In its first century in operation, the Bank of England carried out a wide array of functions, many of which it had a legal or practical monopoly over. One of these was ensuring its banknotes, the most common in the country, were adequately backed by reserves, the most important of which was gold. However, in 1797, the threat of a French invasion of Britain prompted a run on the Bank of England that culminated in the suspension of the gold standard. What was originally intended to be a temporary measure designed to relieve the Bank of its short-term woes continued for almost twenty-five years.
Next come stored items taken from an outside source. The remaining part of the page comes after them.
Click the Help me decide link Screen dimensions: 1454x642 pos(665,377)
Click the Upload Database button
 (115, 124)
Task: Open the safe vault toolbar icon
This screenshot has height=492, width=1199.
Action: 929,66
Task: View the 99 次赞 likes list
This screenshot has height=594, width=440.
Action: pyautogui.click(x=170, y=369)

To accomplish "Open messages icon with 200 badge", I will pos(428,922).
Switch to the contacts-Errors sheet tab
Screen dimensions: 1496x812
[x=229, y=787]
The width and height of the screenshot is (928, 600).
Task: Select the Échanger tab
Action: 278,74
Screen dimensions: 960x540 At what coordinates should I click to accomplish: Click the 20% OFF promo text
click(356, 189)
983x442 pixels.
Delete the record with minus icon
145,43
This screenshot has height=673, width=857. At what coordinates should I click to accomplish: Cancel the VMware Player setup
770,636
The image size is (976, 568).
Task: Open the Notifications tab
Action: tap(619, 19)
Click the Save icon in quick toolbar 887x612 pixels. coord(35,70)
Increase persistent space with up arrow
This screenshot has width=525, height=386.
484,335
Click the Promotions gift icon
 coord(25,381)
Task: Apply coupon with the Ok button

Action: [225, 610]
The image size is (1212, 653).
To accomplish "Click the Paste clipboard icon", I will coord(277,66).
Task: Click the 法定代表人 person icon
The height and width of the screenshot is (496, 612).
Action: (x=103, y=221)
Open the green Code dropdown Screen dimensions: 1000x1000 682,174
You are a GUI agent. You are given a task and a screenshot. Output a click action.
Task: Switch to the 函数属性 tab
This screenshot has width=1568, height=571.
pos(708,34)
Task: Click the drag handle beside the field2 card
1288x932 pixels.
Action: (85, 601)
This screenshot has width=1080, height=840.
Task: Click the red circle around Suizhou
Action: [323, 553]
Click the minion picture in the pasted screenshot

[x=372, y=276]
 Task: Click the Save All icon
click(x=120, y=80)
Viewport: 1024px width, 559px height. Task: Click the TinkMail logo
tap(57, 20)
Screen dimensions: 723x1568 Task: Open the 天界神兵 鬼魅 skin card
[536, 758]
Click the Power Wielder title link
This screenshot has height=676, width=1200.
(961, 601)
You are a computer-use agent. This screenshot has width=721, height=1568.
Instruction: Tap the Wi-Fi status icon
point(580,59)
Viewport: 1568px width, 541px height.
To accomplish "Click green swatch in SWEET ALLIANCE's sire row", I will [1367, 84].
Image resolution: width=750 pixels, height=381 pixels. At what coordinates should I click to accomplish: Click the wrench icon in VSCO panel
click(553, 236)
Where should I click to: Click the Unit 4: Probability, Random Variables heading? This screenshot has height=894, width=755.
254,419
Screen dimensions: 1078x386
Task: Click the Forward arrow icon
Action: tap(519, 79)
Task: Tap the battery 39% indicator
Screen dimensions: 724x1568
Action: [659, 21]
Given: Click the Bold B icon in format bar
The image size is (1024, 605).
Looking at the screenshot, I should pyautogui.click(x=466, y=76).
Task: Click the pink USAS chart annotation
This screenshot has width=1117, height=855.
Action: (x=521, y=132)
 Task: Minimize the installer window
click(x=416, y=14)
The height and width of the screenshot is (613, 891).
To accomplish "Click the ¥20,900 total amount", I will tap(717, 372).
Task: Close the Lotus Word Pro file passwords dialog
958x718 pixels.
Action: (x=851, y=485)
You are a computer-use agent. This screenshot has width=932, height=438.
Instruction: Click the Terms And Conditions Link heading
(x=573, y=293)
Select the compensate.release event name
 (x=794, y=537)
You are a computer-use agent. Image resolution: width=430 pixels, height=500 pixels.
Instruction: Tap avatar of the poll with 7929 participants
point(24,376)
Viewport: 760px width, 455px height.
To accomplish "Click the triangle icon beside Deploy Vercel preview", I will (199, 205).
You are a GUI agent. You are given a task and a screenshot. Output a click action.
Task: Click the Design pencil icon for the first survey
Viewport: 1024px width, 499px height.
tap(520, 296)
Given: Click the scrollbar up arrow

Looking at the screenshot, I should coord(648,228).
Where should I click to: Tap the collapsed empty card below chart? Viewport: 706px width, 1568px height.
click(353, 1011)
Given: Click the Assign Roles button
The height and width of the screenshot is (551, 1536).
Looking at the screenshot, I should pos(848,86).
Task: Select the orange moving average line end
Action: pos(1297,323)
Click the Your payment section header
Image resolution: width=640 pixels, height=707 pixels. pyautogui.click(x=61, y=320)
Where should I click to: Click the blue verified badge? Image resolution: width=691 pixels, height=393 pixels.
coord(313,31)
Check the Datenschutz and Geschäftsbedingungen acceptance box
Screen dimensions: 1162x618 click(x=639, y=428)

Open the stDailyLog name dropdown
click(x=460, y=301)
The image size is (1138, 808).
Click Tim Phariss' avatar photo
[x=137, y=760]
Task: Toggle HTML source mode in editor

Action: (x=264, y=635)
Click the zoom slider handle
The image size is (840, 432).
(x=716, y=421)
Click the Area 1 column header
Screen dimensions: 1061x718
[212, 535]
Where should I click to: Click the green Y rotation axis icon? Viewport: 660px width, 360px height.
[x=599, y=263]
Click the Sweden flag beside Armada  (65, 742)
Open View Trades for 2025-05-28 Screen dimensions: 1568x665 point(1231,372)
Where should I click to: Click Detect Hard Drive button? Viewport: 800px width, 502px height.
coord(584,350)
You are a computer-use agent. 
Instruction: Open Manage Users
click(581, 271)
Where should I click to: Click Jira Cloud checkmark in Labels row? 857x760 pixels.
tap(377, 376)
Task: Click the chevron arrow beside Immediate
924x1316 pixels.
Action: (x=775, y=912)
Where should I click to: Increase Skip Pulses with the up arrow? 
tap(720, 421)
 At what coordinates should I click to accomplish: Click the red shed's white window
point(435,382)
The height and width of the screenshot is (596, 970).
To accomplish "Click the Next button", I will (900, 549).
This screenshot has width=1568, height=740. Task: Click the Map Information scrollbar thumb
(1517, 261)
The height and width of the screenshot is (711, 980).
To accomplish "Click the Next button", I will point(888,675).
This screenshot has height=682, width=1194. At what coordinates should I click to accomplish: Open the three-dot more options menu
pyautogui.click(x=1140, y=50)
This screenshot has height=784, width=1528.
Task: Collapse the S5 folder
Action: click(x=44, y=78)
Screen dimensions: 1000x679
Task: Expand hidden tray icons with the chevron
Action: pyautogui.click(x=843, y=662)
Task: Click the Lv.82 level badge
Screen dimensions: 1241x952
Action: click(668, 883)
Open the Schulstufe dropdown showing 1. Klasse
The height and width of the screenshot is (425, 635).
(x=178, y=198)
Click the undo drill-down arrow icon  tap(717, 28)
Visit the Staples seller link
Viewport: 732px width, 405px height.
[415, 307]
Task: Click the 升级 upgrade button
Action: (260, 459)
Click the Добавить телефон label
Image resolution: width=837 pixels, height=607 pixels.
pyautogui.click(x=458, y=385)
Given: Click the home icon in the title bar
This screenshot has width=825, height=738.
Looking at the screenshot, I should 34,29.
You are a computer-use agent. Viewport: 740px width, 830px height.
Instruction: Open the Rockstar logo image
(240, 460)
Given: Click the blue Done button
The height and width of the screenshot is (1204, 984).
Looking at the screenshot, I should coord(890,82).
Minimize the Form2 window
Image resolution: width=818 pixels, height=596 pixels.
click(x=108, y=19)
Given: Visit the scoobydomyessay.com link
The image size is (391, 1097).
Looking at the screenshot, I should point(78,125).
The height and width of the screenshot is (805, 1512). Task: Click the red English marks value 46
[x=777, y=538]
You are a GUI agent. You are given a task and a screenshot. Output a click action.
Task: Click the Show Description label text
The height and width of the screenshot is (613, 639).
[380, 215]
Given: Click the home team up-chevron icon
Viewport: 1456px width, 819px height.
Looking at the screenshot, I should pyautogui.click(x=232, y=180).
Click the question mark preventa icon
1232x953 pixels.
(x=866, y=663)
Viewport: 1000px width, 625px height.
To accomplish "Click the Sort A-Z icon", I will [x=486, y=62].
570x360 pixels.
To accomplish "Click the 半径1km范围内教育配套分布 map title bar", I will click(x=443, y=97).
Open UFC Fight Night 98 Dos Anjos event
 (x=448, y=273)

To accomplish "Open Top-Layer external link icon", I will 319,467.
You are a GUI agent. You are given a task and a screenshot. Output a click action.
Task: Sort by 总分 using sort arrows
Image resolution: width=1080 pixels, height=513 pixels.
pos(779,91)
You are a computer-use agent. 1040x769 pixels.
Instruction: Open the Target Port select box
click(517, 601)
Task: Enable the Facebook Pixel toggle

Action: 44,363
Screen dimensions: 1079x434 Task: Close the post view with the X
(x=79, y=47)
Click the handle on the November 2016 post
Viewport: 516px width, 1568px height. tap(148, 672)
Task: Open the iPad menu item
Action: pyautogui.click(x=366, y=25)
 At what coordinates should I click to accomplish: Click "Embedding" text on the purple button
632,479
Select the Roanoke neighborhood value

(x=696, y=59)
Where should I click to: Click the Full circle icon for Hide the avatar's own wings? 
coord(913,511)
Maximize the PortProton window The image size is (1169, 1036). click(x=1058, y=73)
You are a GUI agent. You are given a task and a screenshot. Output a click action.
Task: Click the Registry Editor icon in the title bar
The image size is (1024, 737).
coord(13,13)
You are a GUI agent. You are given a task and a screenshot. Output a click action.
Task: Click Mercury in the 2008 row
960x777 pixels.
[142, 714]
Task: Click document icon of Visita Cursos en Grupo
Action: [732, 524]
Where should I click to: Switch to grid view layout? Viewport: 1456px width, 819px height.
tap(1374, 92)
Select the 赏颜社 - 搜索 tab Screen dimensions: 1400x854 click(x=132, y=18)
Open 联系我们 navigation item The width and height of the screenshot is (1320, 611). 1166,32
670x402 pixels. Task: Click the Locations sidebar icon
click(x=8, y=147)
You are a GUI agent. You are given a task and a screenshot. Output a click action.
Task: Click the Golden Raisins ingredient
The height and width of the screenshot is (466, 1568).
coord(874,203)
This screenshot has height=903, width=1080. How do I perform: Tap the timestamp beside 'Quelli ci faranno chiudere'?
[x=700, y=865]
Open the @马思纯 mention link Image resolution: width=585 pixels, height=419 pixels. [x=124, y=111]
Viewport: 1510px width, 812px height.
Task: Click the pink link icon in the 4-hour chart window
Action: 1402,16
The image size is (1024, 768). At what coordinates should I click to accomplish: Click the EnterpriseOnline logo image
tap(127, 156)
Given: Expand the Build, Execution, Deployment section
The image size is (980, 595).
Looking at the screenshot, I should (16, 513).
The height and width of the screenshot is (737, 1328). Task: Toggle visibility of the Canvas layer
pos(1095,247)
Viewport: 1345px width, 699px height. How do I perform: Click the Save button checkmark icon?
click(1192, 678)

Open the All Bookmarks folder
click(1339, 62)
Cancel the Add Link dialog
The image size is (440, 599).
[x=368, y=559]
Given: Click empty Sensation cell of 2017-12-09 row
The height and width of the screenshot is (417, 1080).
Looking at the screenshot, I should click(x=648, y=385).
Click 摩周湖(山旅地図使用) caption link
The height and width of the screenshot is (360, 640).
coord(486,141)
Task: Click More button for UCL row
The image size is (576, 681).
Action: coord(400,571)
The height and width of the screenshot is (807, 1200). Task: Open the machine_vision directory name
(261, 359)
It was among the earliest experiments with a de-facto fiat money in a major country and among the longest lasting until the 20th century.
Bank of England
The Bank of England was the product of wartime finance, established in 1694 to raise a loan for the English government during the Nine Years’ War being fought by a coalition including England against France. In the subsequent decades, the bank grew quickly both in size and the scope of its operations. It served a fiscal purpose, managing government deposits and the state debt alongside making loans to the state. The Bank also discounted bills to provide funding to private merchants while issuing banknotes and exchanging those notes for coins and vice versa, all the while maintaining reserves of gold sufficient to back its issuances. In the 18th century, the Bank of England had the functions of a Treasury, a private commercial bank, and a central bank all combined.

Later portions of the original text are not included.